Segundo Ferraraz (2001), baseando-se em Jameson, “o pósmoderno se caracteriza por um ecletismo muito grande de estilos, de formas, de paradigmas, numa arte que trabalha com estruturas esquizofrênicas” (FERRARAZ, 2001:4). Afirmar que Tim Burton é um artista pós-moderno significa que ele é produtor de um cinema pluralista, que segue uma arte que não nega o passado, pelo contrário, se apropria dele para criar o novo. Na arte pósmoderna, o que já foi feito é reaproveitado sob uma nova ótica e forma de criação, ou seja, no cinema, é aquele que arrebanha todas as escolas passadas e, a partir delas, produz um novo em uma espécie de pastiche.
Segundo Dubois (2004), na década de 1980, o que se observa em diretores, tais como Francis Ford Coppola, Peter Greenaway, Lars Von Trier, Raoul Ruiz e diversos outros, é o verdadeiro “cinema do depois”, feito por quem tem a nítida consciência de ter chegado logo após a criação de um ideal de perfeição, quase como se todas as possibilidades de experiência e inovação já estivessem esgotadas. O desafio, colocado para o autor de cinema hoje, é como filmar algo de forma diferente do que já foi feito, e ainda, a questão de qual objeto filmar. Assim, pode-se dizer que a história do cinema se torna um peso para o autor cinematográfico contemporâneo que é desafiado por ela em todo momento de criação. No entanto, sob outra perspectiva, ela pode se tornar uma infindável fonte de inspiração.
Da mesma forma que um cientista se torna mais apto a realizar pesquisas na medida em que aumenta seu conhecimento teórico, um artista aumenta suas possibilidades criativas ao conhecer mais sobre sua arte. É claro que esta analogia não implica que a criação artística siga os modelos do processo científico, até porque, o sistema cartesiano – tradicionalmente utilizado nas ciências – não tem espaço na arte hoje, principalmente após tantos movimentos do século XX nos quais artistas, como Marcel Duchamp, lutavam contra a ditadura binária do belo e do feio, o bom e o ruim, o certo e o errado – atualmente o processo começa a ser questionado até mesmo pelos próprios cientistas. Esta comparação é apenas uma forma de tornar mais fácil a compreensão do acréscimo de possibilidades através do conhecimento, ou seja, o artista torna-se capaz de se apropriar de certas características por ele vistas e, a partir delas, se inspirar, criando algo único.
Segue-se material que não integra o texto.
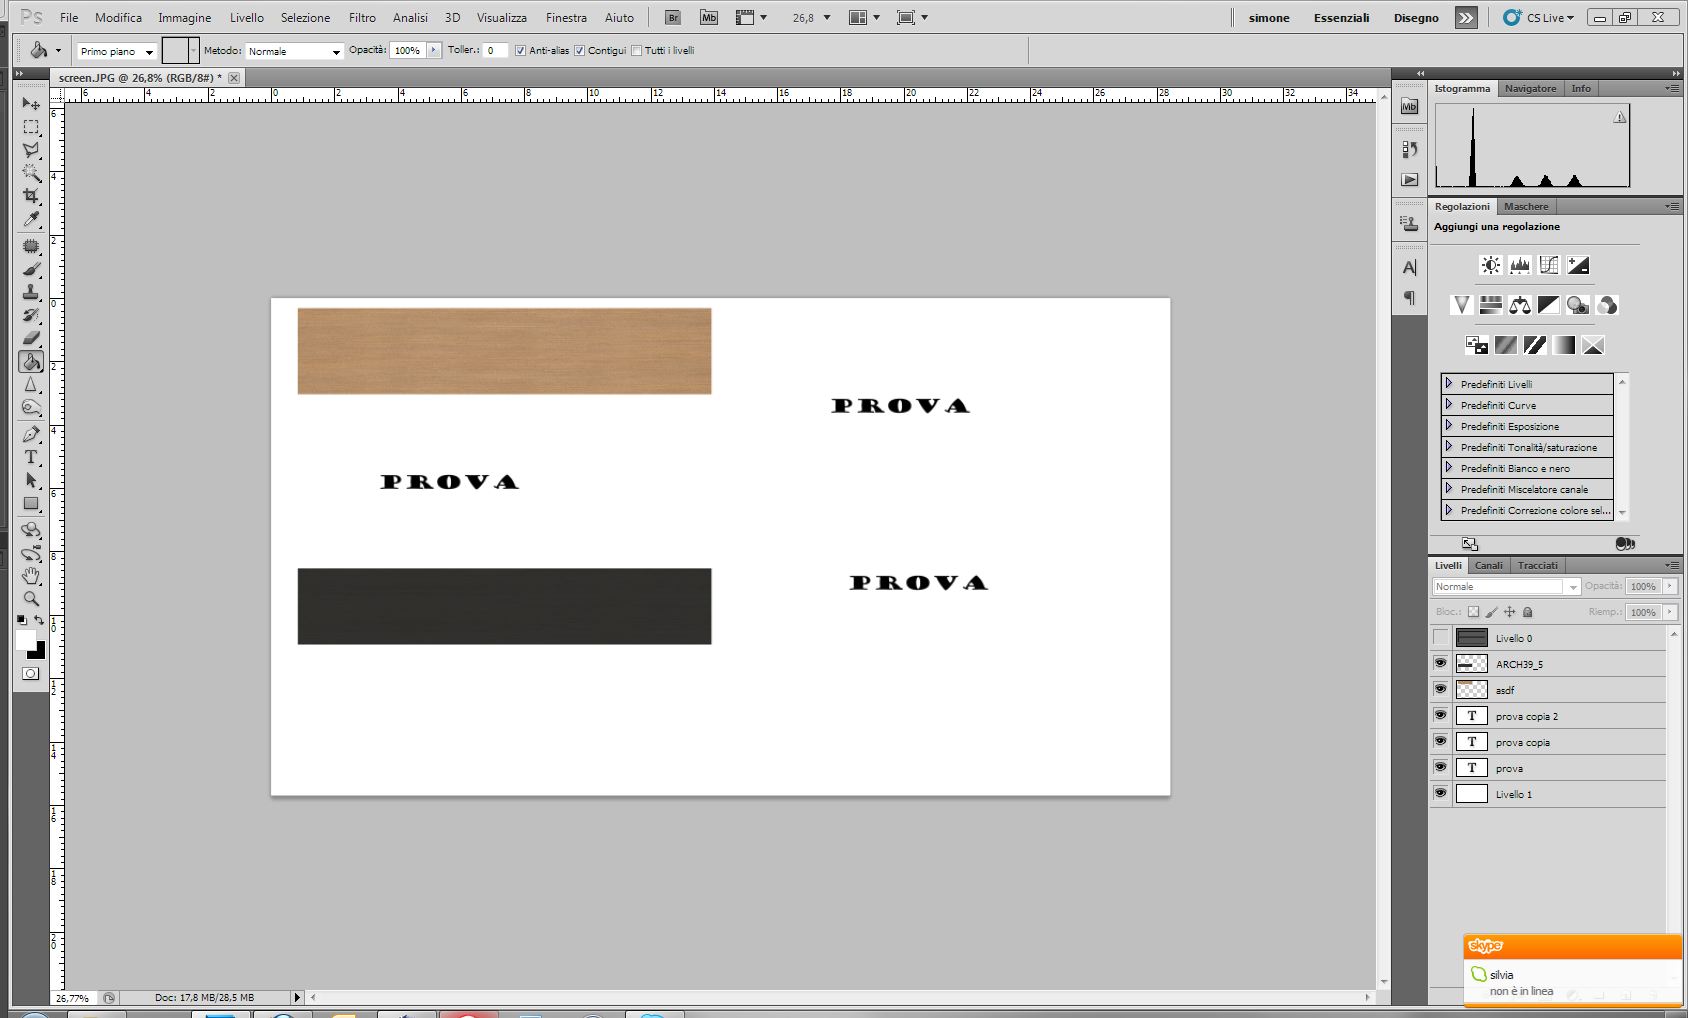Select the Eyedropper tool
1688x1018 pixels.
(x=31, y=219)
É através deste hibridismo contemporâneo que Burton explora suas capacidades criativas, re-moldando elementos já utilizados e transformando-os com a sua personalidade e gênio criativo. Sua estética visual, por exemplo, possui características específicas, perceptíveis até para o olhar mais desatento, o que torna possível a identificação de seu gesto autoral.
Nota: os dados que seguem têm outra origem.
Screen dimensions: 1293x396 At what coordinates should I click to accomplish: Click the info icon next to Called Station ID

Cineasta inclasificable y libre de prejuicios, Tim Burton ha desarrollado a lo largo de su carrera cinematográfica un catálogo de películas que en nada parece seguir los cánones comerciales que imperan en el cine manufacturado en serie en los Estados Unidos. Iniciado como animador en la todopoderosa Disney y siempre ligado a los grandes productores americanos, ha conseguido desarrollar su propia y original forma de hacer cine. Director de culto para algunos, incapaz de contar una historia de forma visual para otros, lo cierto es que en Burton encontramos uno de los mejores ejemplos de lo que se ha dado en llamar 'autoría posmoderna', etiqueta donde se engloban cineastas como los hermanos Cohen, Tarantino, Cronenberg o David Lynch. (ARZA, 2004)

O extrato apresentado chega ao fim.